SUPPLIED MATERIAL:
# # # # #

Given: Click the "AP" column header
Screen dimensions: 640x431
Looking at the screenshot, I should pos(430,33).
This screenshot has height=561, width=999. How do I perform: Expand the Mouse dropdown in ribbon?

# # # # #

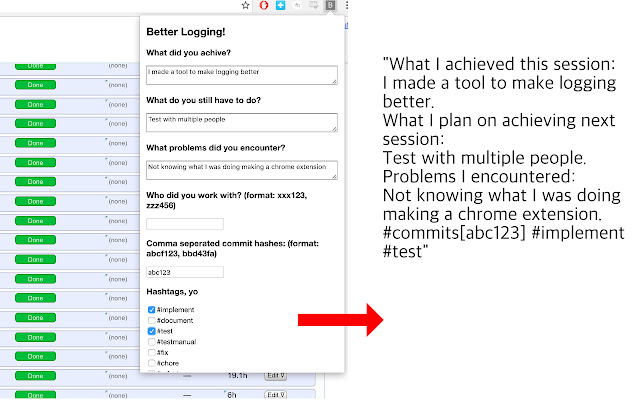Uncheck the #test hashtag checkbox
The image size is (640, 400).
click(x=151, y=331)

# # # # #

Extract from the records above the lines from the one containing "Given: Click the" to the one containing "This screenshot has", both lines included, exactly as they appear and with nothing else.

RESULT OF THE TASK:
Given: Click the "AP" column header
Screen dimensions: 640x431
Looking at the screenshot, I should pos(430,33).
This screenshot has height=561, width=999. How do I perform: Expand the Mouse dropdown in ribbon?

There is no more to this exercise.